++++ Task inputs ++++
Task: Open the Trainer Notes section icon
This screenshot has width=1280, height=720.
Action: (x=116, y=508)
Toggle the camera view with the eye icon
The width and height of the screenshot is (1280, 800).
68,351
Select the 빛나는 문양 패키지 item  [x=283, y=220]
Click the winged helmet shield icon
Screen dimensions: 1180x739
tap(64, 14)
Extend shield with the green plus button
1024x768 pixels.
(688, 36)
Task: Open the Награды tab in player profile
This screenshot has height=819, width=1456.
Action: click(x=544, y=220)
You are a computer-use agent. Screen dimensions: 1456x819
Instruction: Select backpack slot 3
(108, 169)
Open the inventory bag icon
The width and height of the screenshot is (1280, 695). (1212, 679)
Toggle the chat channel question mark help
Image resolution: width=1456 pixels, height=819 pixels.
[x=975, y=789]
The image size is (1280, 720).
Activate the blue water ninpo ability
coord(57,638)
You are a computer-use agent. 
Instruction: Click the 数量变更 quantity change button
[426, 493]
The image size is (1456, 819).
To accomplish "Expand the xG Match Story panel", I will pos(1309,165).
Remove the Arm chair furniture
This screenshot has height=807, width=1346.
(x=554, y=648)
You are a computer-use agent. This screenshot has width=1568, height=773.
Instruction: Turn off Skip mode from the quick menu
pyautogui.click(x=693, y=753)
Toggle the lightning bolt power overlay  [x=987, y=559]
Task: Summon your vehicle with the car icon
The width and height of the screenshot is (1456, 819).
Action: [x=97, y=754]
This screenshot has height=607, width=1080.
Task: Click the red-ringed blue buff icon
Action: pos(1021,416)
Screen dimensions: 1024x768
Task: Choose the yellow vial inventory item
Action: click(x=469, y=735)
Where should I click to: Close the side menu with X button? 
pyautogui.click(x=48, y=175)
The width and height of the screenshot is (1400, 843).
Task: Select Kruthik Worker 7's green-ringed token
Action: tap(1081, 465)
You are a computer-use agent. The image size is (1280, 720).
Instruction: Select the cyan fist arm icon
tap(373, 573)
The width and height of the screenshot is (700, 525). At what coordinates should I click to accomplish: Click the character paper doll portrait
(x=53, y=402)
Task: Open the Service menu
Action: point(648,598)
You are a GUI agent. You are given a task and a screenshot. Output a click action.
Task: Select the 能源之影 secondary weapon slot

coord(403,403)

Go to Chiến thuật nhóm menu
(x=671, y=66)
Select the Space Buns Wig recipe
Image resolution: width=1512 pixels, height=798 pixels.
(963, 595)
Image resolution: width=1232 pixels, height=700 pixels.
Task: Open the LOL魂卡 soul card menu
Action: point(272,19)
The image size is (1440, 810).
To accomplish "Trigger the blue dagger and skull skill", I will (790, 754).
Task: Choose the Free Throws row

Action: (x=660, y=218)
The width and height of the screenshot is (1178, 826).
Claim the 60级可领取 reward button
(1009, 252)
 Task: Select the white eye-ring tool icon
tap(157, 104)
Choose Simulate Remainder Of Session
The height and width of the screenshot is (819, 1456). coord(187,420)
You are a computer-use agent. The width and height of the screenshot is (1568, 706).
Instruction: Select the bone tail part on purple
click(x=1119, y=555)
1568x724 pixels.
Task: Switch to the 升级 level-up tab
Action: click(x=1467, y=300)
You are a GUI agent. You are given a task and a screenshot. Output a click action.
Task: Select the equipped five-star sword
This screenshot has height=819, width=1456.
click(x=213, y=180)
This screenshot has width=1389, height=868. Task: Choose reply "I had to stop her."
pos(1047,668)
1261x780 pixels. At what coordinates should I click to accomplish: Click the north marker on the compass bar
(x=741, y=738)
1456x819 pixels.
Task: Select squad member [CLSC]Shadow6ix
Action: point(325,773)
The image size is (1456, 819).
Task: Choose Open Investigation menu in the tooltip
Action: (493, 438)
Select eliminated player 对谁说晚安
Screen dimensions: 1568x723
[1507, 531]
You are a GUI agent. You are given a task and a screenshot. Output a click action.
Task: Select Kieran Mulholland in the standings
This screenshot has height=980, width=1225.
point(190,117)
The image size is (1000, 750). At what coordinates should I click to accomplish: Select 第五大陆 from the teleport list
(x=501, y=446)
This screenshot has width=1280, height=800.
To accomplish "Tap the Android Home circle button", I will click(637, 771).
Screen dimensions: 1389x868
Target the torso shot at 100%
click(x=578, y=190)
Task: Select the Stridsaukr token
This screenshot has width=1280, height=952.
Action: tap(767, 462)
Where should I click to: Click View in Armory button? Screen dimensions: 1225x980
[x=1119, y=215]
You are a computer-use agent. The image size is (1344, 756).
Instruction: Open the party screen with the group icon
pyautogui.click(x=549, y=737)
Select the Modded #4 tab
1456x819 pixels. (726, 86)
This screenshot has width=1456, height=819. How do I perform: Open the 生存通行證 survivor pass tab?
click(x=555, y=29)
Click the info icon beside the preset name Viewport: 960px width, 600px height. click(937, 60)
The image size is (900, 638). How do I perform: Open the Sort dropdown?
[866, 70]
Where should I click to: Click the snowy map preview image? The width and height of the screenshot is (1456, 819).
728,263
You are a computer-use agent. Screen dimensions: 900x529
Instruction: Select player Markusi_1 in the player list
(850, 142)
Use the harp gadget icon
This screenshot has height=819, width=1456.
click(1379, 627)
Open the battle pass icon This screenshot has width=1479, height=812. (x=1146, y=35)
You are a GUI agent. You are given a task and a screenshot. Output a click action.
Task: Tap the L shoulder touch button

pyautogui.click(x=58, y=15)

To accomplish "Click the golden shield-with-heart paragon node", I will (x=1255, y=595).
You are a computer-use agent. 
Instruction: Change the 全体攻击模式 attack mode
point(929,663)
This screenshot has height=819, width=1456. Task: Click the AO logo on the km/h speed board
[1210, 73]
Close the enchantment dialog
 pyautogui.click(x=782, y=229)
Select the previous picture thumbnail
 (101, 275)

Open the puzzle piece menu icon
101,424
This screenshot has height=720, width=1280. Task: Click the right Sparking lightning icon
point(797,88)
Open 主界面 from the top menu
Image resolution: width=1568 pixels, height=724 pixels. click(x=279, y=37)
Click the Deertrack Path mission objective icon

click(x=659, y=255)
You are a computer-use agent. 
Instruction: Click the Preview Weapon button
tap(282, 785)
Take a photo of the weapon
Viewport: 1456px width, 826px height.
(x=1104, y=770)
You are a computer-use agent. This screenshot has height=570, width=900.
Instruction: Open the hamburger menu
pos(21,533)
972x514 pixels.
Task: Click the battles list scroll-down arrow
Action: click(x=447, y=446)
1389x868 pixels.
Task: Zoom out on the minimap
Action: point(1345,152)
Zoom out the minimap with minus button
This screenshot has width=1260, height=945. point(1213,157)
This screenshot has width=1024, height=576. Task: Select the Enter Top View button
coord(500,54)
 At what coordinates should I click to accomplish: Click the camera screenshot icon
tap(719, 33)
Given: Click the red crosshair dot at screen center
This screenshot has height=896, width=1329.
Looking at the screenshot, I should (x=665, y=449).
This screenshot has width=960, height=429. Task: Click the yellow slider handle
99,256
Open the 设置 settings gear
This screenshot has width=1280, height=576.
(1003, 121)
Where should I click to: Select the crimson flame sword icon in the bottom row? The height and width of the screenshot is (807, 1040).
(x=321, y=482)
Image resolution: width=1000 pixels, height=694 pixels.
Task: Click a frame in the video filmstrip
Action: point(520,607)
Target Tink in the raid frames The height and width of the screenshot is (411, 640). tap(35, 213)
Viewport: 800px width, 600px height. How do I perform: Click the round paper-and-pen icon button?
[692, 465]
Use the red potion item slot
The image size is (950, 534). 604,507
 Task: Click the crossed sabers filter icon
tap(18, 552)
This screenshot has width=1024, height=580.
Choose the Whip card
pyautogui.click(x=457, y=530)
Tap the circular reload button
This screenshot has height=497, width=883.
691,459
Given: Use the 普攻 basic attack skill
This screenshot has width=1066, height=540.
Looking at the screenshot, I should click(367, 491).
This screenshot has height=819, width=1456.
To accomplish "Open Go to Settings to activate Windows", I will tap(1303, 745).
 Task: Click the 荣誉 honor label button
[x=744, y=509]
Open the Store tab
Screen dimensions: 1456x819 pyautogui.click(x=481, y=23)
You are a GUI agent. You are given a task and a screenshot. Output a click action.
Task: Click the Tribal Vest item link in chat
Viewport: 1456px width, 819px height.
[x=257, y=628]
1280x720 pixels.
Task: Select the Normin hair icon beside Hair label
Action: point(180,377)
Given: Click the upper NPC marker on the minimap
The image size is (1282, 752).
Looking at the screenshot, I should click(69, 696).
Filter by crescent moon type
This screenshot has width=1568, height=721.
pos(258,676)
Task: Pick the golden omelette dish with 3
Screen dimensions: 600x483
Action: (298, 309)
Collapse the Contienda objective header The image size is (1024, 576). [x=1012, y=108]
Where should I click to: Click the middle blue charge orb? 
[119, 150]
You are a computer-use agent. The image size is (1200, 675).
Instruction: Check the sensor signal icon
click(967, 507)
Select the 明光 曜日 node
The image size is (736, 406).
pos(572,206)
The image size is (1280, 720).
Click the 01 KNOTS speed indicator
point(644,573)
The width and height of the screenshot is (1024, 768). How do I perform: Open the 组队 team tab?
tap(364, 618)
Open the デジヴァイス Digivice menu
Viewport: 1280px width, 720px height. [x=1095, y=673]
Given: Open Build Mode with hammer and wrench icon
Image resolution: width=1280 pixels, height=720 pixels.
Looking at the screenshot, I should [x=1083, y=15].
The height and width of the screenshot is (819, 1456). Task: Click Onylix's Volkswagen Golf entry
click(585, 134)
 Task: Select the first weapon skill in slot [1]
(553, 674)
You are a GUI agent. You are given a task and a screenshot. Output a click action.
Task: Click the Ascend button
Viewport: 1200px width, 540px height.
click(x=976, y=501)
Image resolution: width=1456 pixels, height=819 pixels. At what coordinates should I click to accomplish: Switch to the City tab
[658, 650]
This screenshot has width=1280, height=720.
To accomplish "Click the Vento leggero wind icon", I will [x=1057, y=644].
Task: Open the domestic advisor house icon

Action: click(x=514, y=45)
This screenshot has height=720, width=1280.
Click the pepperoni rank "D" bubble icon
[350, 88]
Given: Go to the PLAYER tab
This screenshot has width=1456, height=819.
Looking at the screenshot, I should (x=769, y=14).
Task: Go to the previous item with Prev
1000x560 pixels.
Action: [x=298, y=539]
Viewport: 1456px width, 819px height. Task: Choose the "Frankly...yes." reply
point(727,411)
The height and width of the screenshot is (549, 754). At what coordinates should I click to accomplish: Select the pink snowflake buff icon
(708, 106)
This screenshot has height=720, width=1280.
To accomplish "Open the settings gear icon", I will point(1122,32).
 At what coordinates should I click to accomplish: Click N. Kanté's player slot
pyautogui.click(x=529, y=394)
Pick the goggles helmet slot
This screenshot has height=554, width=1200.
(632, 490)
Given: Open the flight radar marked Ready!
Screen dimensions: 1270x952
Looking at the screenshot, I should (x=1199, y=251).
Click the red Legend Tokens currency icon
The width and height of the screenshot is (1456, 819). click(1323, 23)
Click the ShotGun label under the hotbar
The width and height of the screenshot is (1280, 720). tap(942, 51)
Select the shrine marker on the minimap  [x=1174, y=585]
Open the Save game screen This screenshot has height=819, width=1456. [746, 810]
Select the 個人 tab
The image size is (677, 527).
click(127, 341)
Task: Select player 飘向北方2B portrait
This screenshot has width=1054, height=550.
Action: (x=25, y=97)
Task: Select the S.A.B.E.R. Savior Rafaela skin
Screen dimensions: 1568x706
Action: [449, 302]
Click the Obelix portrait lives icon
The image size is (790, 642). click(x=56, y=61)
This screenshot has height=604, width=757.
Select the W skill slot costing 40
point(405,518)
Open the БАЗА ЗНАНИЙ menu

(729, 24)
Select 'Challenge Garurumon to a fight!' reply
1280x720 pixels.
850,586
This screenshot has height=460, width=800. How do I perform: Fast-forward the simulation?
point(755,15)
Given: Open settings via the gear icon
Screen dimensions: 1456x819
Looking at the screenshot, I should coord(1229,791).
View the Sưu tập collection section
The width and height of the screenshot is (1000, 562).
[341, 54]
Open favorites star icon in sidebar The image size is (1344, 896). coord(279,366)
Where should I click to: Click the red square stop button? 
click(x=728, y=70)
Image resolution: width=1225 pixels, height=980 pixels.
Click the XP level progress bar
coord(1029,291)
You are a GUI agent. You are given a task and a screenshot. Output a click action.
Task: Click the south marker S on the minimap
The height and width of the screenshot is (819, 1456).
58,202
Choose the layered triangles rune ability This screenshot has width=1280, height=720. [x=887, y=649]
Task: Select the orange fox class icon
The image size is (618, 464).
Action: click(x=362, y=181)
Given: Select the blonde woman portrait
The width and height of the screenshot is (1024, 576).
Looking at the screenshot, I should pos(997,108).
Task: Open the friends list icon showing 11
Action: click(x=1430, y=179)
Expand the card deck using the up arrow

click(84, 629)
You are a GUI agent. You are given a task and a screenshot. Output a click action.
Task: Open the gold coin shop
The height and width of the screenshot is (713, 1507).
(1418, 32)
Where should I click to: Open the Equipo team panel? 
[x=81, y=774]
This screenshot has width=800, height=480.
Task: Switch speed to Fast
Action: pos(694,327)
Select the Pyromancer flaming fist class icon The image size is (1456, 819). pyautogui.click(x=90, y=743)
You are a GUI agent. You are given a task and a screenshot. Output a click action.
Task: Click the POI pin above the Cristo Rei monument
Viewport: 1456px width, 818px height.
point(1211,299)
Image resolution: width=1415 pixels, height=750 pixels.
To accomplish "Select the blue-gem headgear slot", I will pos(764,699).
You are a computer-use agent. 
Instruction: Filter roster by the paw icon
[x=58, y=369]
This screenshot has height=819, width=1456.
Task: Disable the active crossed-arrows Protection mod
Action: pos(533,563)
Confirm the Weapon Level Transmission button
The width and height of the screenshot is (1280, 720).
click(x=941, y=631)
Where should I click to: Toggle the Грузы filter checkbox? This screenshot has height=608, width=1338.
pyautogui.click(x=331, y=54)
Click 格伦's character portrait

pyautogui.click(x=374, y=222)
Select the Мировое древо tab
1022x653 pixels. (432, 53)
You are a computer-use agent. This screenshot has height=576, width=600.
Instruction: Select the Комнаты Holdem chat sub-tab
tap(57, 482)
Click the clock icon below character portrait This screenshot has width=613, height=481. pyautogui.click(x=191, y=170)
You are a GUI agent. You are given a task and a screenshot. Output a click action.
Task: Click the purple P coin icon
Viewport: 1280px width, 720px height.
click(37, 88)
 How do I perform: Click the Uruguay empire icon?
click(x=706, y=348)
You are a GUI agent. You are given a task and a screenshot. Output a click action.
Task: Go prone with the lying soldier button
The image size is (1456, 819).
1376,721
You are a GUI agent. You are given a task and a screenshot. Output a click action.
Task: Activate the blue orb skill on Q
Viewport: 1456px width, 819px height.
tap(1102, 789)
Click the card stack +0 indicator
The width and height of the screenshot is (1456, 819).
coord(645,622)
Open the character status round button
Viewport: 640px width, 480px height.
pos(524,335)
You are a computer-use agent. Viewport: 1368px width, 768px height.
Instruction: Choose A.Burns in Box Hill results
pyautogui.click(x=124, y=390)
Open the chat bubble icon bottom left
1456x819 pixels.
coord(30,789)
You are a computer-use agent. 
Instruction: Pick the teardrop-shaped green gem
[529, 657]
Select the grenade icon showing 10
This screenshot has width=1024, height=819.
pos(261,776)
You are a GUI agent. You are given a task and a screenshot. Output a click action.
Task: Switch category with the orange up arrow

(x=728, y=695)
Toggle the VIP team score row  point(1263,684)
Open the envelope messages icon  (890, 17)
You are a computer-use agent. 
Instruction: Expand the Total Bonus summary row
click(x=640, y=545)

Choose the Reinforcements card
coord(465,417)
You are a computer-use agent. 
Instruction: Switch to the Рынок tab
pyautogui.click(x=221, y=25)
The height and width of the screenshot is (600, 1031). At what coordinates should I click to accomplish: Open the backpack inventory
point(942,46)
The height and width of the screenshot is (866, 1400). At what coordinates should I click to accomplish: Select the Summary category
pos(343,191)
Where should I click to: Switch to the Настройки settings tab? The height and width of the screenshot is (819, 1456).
++++
**Aim of the task:** Count the lines in the rows above that contain the string "buff", treating uppercase and lowercase as different. Reply with the number only.

**Task result:** 2